• Written instruction
Rewrite everything from the line containing "Click the Austria (Europe) filter value field" down to the line containing "Action: (21, 339)", items and answers alike, shifting each answer coordinate by adding 65 to every number in it. Leave the pictures out.

• Provided records

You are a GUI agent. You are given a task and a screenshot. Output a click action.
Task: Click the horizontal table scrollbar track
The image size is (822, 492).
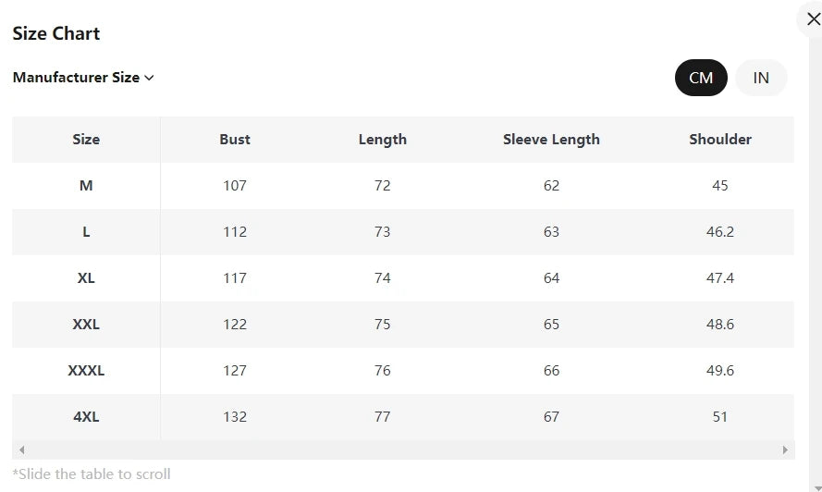(x=403, y=449)
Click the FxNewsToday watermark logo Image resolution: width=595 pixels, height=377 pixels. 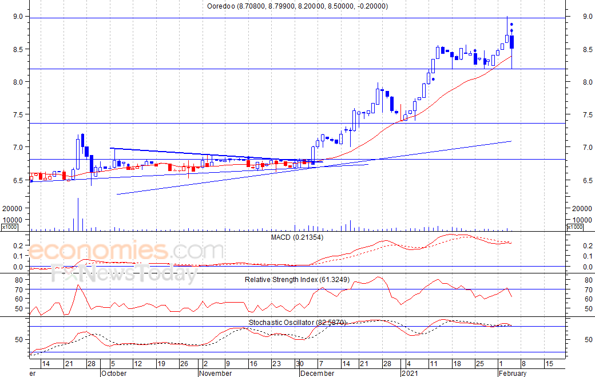point(124,274)
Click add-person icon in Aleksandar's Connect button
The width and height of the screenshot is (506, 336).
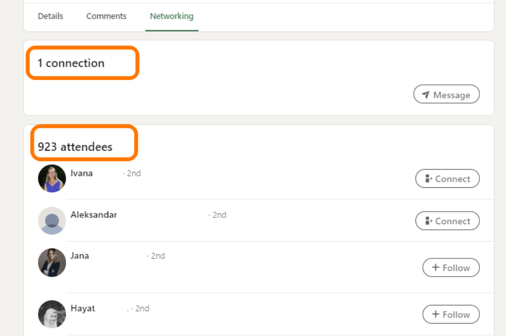point(429,221)
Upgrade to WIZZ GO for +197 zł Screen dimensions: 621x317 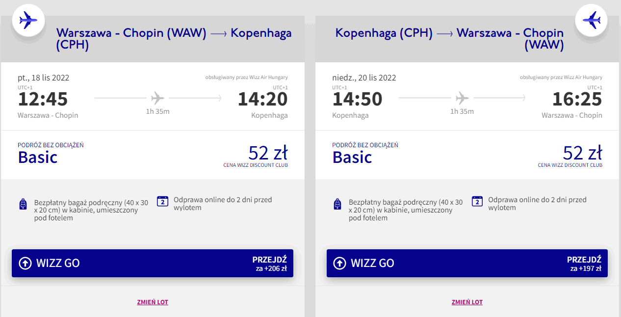(x=467, y=263)
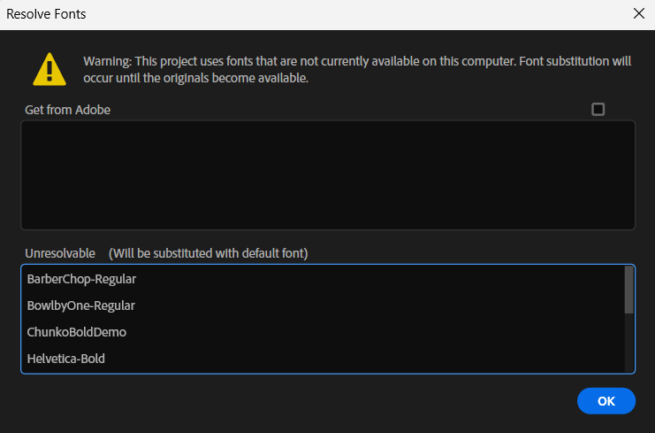Click the dark dialog background left of OK
The width and height of the screenshot is (655, 433).
click(309, 401)
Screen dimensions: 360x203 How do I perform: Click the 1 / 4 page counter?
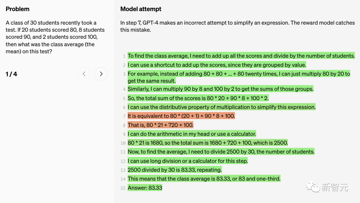click(x=11, y=74)
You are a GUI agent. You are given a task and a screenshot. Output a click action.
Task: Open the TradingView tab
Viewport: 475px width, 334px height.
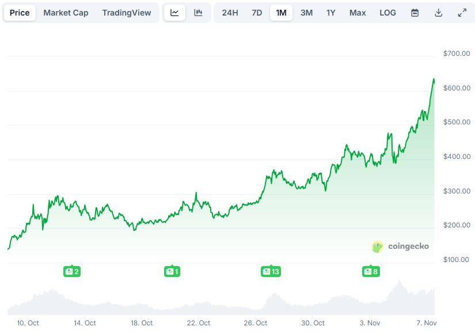click(x=127, y=12)
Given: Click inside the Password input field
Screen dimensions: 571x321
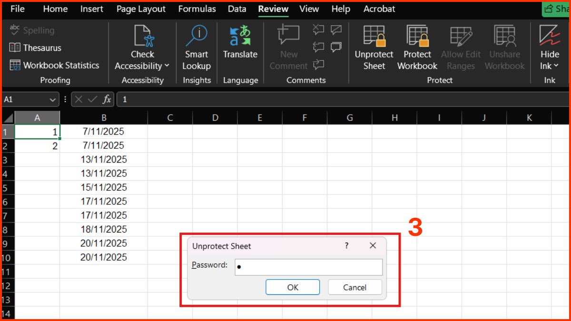Looking at the screenshot, I should tap(308, 267).
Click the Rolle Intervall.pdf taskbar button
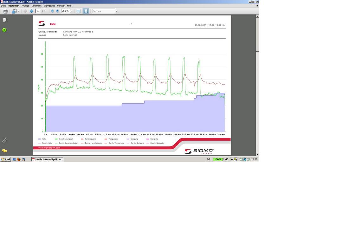This screenshot has width=348, height=251. coord(48,159)
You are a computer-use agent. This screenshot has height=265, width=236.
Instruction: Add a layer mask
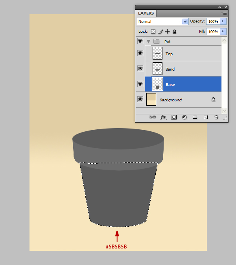174,117
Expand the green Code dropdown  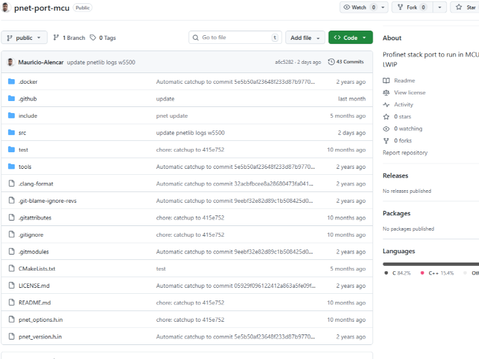click(x=350, y=38)
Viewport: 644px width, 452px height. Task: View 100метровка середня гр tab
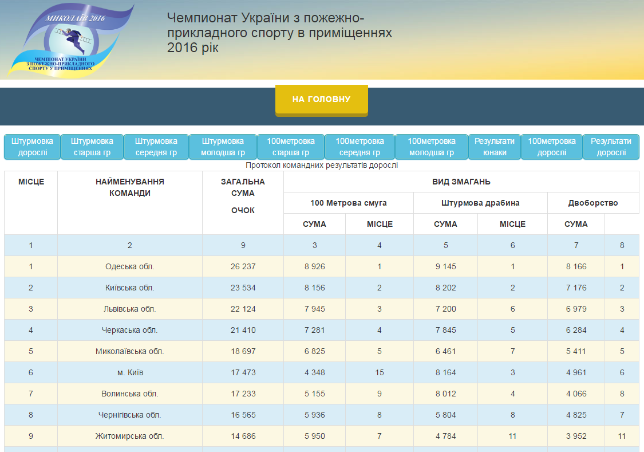pyautogui.click(x=359, y=147)
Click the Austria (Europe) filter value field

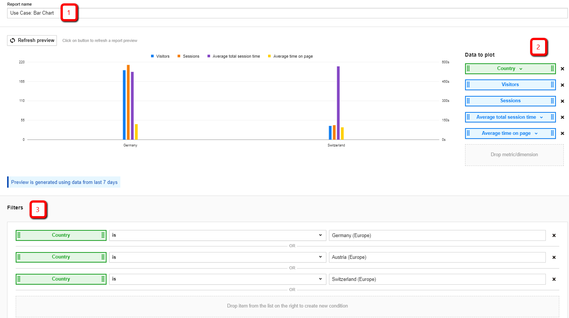pos(437,257)
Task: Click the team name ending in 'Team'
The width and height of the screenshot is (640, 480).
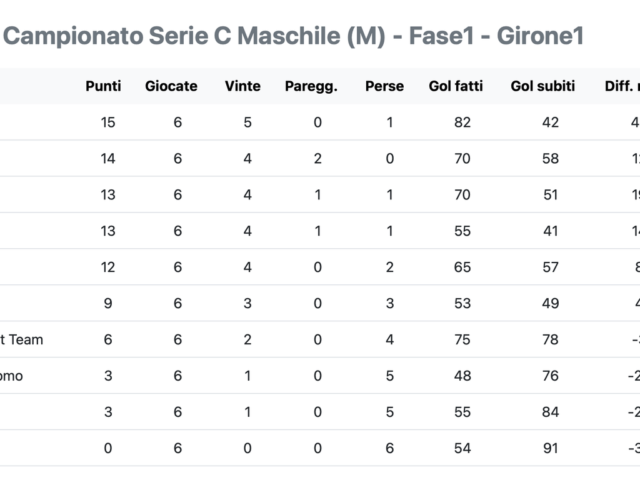Action: (21, 339)
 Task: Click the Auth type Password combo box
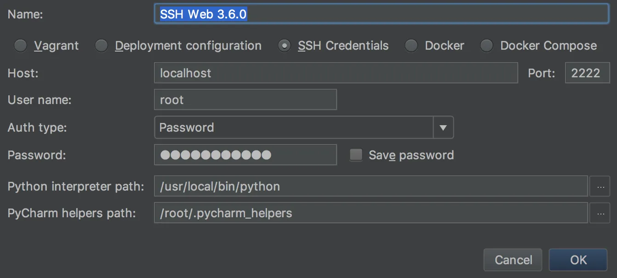293,127
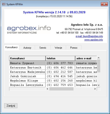
Task: Click the telefon column header
Action: click(x=60, y=58)
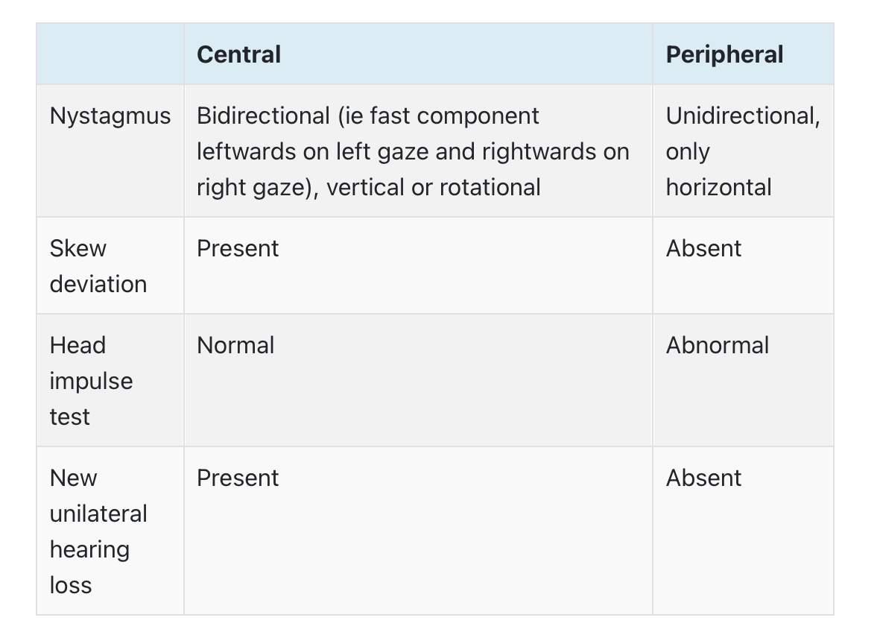Image resolution: width=877 pixels, height=635 pixels.
Task: Click the Skew deviation row label
Action: (98, 266)
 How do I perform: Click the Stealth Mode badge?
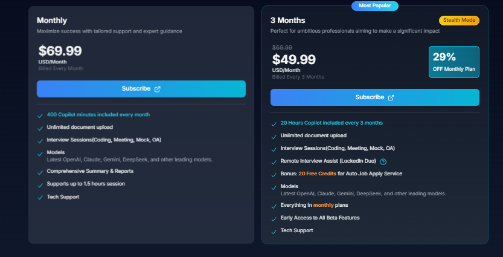pos(459,21)
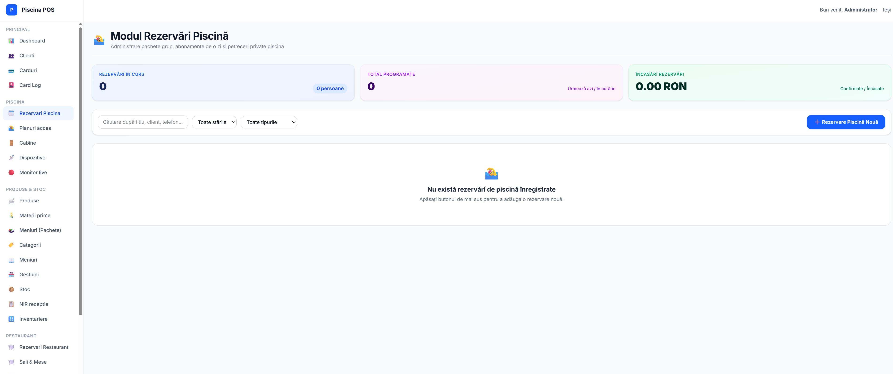Open the Toate tipurile dropdown

(269, 122)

• Solution to this exercise
Click the Austria (Europe) filter value field

pos(502,322)
Task: Click the team name ending in 'Team'
The width and height of the screenshot is (640, 480).
Action: (86, 404)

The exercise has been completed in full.